Abstract
Background
Growing diabetes prevalence prompts investigation into plant-derived compounds’ potential to inhibit α-amylase, offering novel therapeutic avenues for treating diabetes mellitus (DM).
Objectives
In the current study, ethanolic and methanolic extracts of Fagonia cretica and Berberis lycium were evaluated against α-amylase.
Materials and Methods
The inhibitory activity of ethanolic and methanolic extracts was analyzed based on their IC50 values. An in vitro activity of α-amylase inhibition was performed, followed by molecular docking and molecular dynamics (MD) simulation of selected compounds.
Results
Results indicated that F. cretica and B. lycium extracts have strong inhibitory effects against α α-amylase. In ethanolic and methanolic extracts, the methanolic B. lycium extract was the most potent with an IC50 value of 2.10 µg/mL; the ethanolic B. lycium, ethanolic, and methanolic F. cretica extracts also showed significant anti-α-amylase effects with IC50 values of 3.88, 4.09, and 7.26 µg/mL, respectively. Further, a total of 36 phytochemicals were docked against the α-amylase enzyme to explore the binding mode of these phytochemicals. Docking results confirmed that most of the phytochemicals accommodate well in the active site of α-amylase and made strong interactions compared to the standard drug acarbose. Also, the MD simulation results confirmed that both phytochemicals revealed greater stability than the standard acarbose.
Conclusion
Based on these results, we concluded that the extract showed good effectiveness and further in vivo study is needed to manage DM.
Introduction
Diabetes mellitus (DM) is a metabolic disorder characterized by chronic hyperglycemia and impairment in the metabolism of proteins, lipids, and carbohydrates to varying degrees (Muhammad et al., 2021; Tamil et al., 2010). Hyperglycemia has been identified as a major risk factor in the development of DM and its complications. Therefore, control of glucose levels in the blood is crucial in the early treatment of DM and in reducing macro- and microvascular complications (Zinjarde et al., 2011).

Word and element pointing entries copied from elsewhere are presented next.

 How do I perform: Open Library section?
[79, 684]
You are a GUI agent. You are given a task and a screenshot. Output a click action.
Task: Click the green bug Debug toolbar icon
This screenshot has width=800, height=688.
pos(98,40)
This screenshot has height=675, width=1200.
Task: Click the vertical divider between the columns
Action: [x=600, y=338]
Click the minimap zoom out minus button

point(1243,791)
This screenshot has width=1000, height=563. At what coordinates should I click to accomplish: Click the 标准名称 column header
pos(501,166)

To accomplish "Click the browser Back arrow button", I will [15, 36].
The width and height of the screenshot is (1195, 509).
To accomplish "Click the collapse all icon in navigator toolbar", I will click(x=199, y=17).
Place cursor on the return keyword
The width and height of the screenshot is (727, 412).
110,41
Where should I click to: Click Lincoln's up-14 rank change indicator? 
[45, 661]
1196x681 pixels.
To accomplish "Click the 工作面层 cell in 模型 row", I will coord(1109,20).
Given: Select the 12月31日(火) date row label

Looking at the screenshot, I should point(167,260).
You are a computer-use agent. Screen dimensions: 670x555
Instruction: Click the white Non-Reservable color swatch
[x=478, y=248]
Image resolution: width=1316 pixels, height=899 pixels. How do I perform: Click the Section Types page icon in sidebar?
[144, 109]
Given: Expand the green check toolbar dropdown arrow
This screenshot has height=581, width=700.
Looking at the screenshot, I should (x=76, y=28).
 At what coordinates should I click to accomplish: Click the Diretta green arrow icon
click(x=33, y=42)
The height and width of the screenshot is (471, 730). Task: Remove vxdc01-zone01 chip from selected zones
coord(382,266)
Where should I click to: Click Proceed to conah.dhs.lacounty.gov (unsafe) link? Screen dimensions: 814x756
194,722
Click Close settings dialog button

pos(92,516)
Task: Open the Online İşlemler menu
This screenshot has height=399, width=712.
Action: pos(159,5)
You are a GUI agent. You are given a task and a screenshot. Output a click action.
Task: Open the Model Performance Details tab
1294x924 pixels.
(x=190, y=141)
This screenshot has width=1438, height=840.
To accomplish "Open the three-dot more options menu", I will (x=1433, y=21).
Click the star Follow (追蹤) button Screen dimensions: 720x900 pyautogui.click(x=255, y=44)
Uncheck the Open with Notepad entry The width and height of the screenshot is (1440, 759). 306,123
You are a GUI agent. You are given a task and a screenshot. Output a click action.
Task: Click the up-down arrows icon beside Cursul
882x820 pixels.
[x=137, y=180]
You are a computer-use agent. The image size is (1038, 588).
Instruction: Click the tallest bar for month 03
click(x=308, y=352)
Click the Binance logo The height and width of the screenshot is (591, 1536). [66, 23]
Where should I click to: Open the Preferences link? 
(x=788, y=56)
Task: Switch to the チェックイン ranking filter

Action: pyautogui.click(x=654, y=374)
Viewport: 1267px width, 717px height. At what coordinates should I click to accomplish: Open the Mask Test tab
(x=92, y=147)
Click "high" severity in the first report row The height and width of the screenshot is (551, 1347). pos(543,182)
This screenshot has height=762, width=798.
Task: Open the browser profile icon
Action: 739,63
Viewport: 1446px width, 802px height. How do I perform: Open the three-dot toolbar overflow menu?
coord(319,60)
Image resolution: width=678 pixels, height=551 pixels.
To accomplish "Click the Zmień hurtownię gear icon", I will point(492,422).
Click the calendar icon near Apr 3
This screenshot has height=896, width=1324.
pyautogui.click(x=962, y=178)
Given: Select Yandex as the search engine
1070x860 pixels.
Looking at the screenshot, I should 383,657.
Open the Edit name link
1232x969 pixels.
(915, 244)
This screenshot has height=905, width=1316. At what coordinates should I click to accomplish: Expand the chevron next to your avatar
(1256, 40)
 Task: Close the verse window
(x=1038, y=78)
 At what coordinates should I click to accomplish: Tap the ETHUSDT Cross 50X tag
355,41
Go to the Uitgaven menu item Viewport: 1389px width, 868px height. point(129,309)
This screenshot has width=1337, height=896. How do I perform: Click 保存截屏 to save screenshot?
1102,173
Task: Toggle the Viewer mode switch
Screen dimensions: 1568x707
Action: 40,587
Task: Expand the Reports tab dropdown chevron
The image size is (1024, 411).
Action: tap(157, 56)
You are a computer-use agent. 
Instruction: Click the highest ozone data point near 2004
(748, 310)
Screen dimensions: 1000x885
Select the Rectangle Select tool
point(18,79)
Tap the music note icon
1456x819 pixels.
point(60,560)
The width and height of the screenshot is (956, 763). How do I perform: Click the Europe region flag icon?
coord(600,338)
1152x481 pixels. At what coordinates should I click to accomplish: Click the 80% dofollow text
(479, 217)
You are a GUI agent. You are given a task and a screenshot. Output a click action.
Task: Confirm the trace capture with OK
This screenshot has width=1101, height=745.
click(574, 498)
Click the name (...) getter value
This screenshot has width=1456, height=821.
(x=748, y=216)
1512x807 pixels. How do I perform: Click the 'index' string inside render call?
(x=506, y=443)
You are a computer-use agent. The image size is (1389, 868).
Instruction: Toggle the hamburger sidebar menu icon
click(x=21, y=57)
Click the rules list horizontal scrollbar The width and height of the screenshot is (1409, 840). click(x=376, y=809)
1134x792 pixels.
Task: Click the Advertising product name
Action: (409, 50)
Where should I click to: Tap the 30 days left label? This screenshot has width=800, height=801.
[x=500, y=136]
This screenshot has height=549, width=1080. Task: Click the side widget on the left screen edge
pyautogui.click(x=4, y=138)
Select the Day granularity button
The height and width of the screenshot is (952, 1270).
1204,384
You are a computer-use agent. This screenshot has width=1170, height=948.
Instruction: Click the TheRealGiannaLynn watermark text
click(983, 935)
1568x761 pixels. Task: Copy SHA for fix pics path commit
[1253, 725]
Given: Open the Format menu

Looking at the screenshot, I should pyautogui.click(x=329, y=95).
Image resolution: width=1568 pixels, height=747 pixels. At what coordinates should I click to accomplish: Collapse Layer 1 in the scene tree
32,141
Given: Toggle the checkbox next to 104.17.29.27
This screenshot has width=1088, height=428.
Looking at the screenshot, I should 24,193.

At this time, diabetes is a health-related issue that affects people all over the world (Rahman, Muhammad, et al., 2021). Currently, insulin is used to treat type 1 diabetes mellitus (T1DM), and for type 2 diabetes mellitus (T2DM), other oral hypoglycemic medications such as sulfonylureas, thiazolidinediones, and peptide analogs are used (Bordoloi & Dutta, 2014). Synthetic medicines used to treat diabetes have several side effects, including nausea, vomiting, dysentery, alcohol flush, migraine anemia, and faintness, so research is focusing on medicinal antidiabetic drugs (Osadebe et al., 2014). The usage of medicinal plants in the management of DM is being investigated, and drugs from medicinal plants have shown superior activity compared to synthetic drugs due to fewer side effects and adverse effects. Medicinal antidiabetic drugs are used for curing and managing various lethal diseases (Rahman et al., 2019). Phytochemical-based medicines are often used when synthetic drugs are ineffectual in treating disease, and these are also cheap compared to all synthetic drugs (Kumar et al., 2014).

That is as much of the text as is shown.